Simply, it does it for me on a variety of levels. Most movies attempting to navigate a terrain like this would fall into a sense of self-importance, or would sacrifice complexity for false emotional payoffs. I think Three Kings manages to be both emotionally and morally true while allowing for the possibility of real redemption and transcendence, not the kind we have started to assume Hollywood will force-feed us (nobody gets any medals, that’s for sure).
The on-set problems (Clooney and director David O. Russell famously clashed) seem to have only enhanced the sense of urgency and heightened the comedic and dramatic tension, because the whole film runs on adrenaline and crackles with the runaway energy of a train whose inertia refuses to be slowed. There’s a shot where Mark Wahlberg, looking at a suitcase of gold, announces that he’s going to go get a truck.

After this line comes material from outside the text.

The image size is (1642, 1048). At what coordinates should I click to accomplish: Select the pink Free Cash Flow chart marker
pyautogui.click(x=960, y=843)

Before he can get the line out properly, he smiles and clumsily falls out of frame. This is of course a goof, a line that Wahlberg stumbled over, but the sense of loose joy, the rambling, improvisational glee, captures both the spirit of the film and the anything goes attitude that many of the soldiers in that war (perhaps foolishly) possessed.
David O. Russell has since become infamous for alienating and abusing his actors (on the set of I Heart Huckabees he brutally verbally attacked Lily Tomlin and there are reports that he stripped down to his underwear while directing Naomi Watts). If all of his movies can be as good as Three Kings, I’m almost convinced that it’s worth it.